• [Required action]: Pictures are to be left out, and only the lines from the one containing "The image size is (1506, 742)." through the last line of the data are to be returned exactly.

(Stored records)
○ ○ ○

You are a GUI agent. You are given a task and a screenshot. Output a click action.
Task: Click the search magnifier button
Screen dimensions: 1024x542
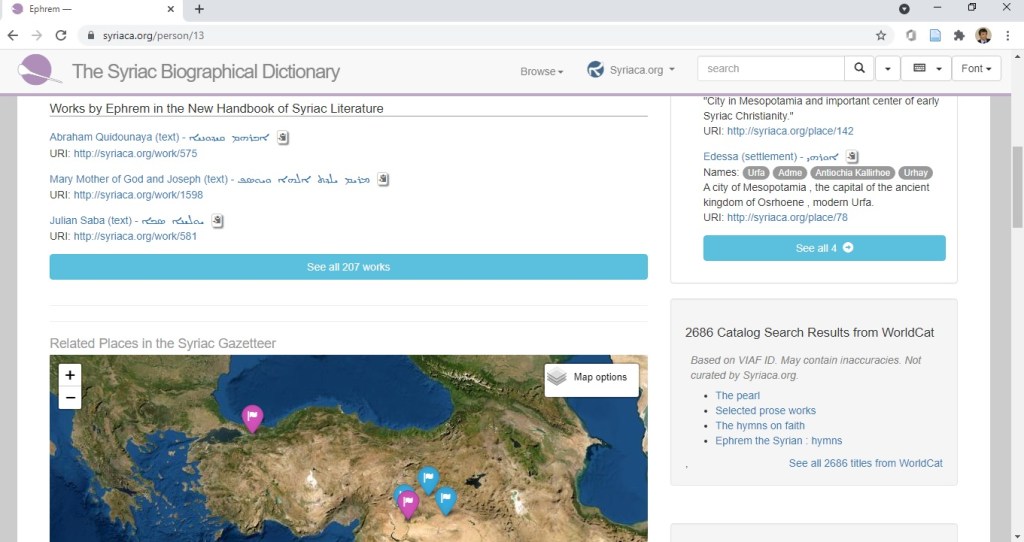859,69
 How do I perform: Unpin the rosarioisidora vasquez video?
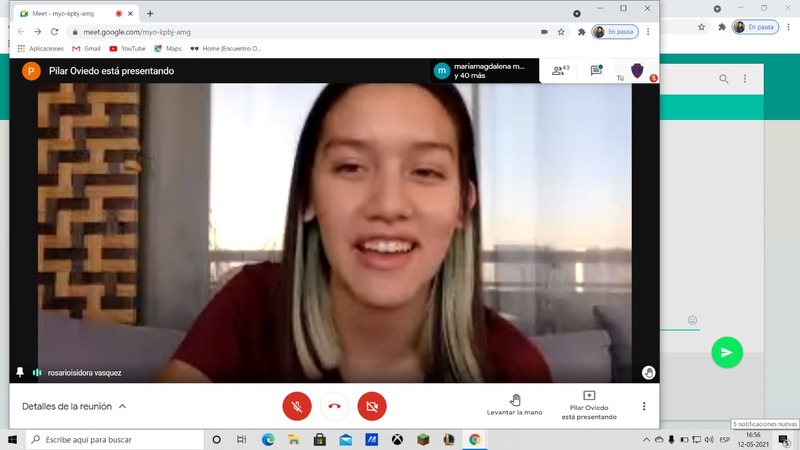pyautogui.click(x=19, y=372)

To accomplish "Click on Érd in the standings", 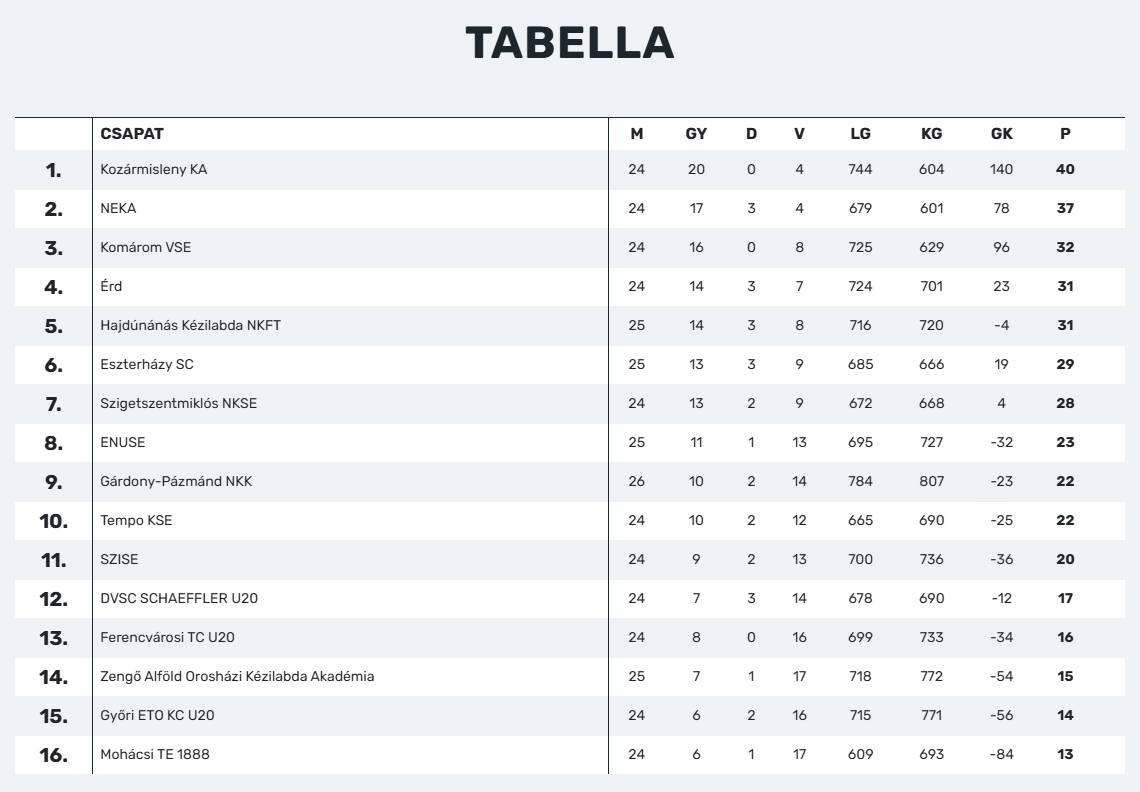I will point(111,286).
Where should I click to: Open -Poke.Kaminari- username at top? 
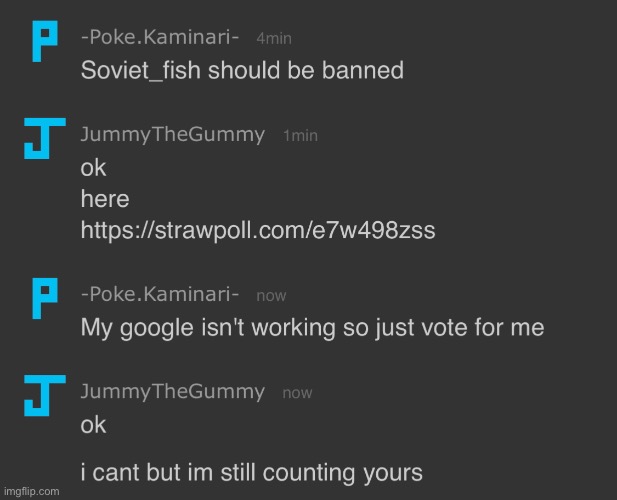160,37
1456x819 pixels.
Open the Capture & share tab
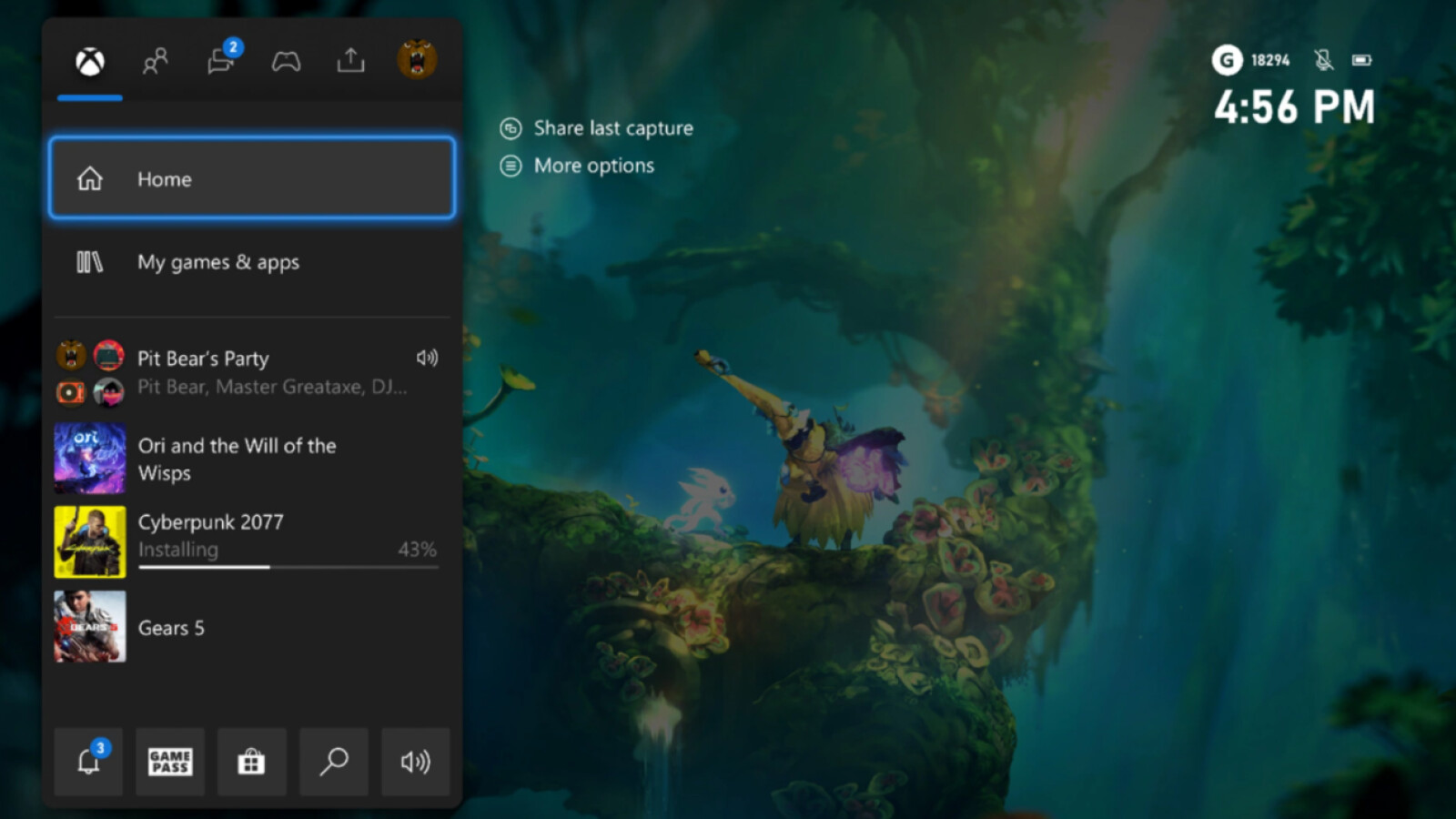[350, 61]
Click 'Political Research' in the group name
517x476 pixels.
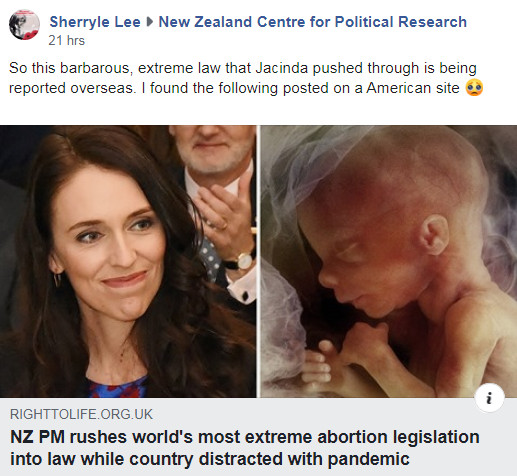pos(400,22)
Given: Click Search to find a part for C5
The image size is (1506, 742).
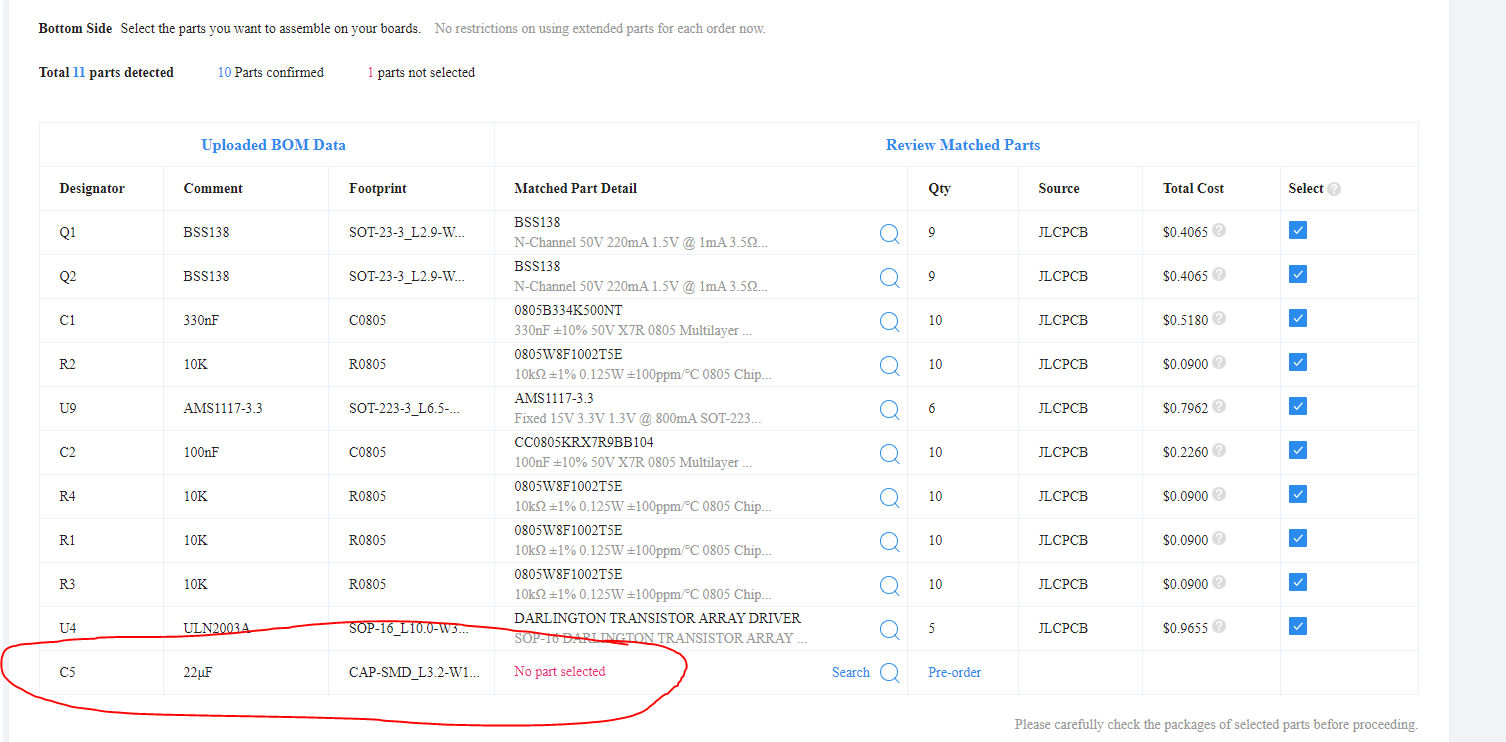Looking at the screenshot, I should (x=850, y=672).
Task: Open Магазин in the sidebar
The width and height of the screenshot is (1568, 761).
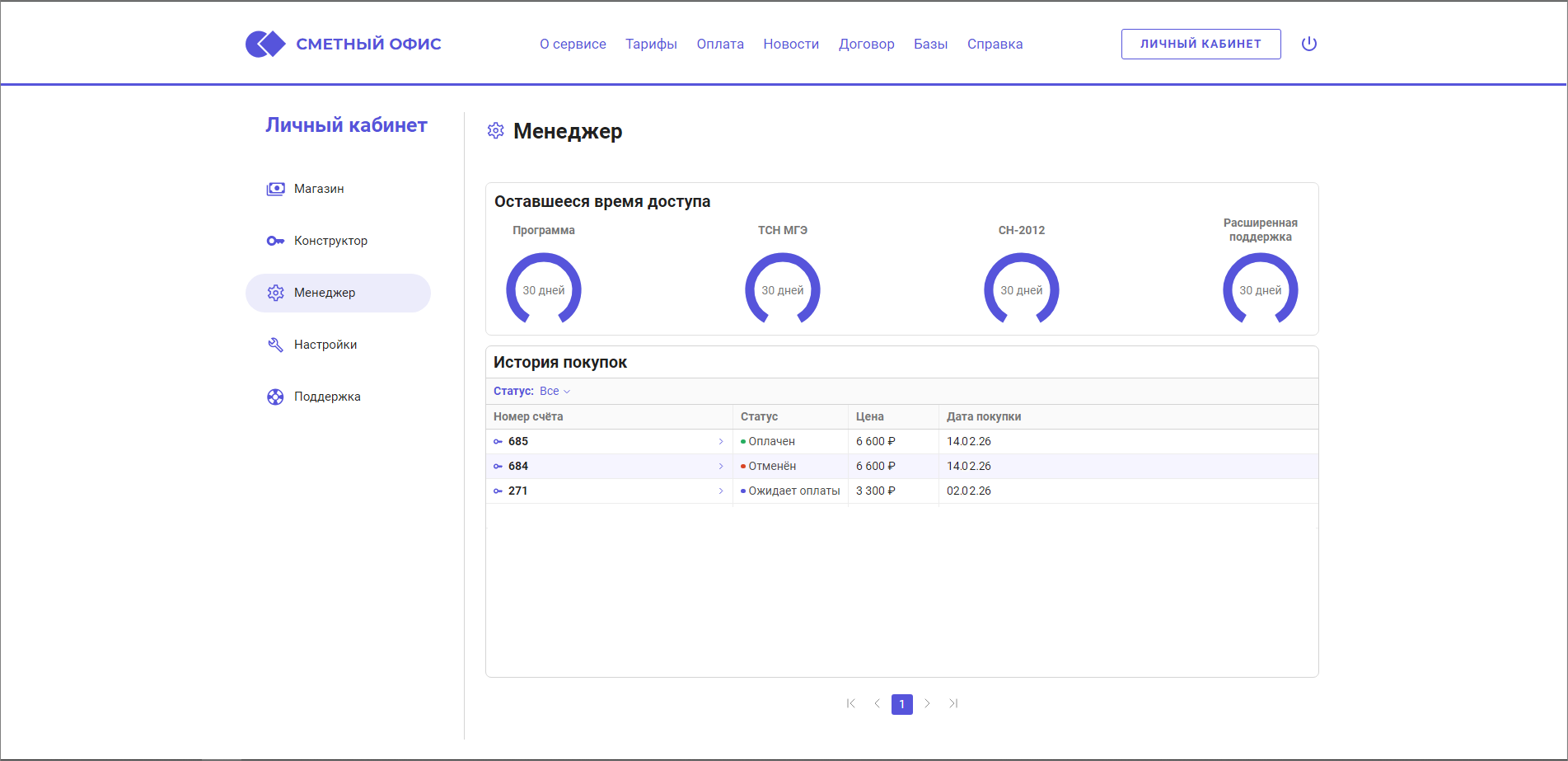Action: click(319, 189)
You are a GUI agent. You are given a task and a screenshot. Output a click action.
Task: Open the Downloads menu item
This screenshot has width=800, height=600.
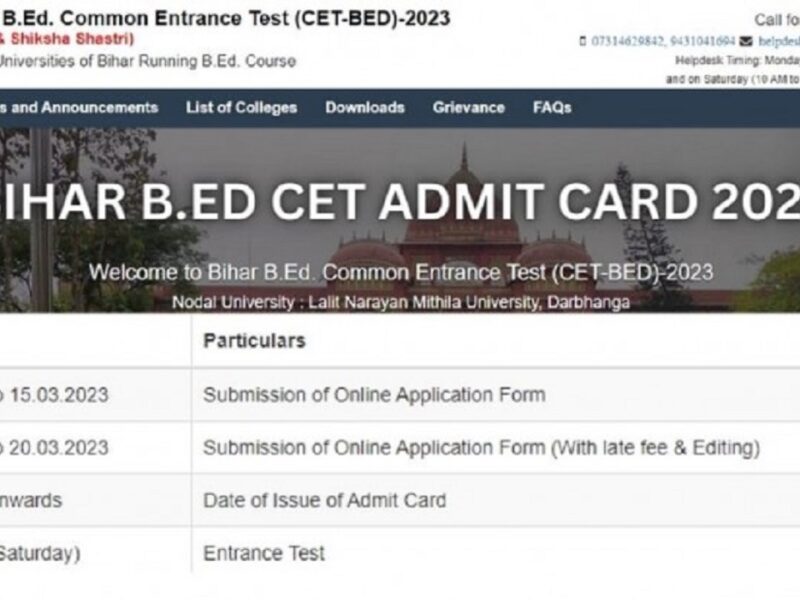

○ ○ ○

• [Answer box]:
The image size is (1506, 742).
Looking at the screenshot, I should (x=850, y=672).
Task: Open Магазин in the sidebar
The width and height of the screenshot is (1568, 761).
Action: click(319, 189)
You are a GUI agent. You are given a task and a screenshot. Output a click action.
Task: Open the Downloads menu item
This screenshot has width=800, height=600.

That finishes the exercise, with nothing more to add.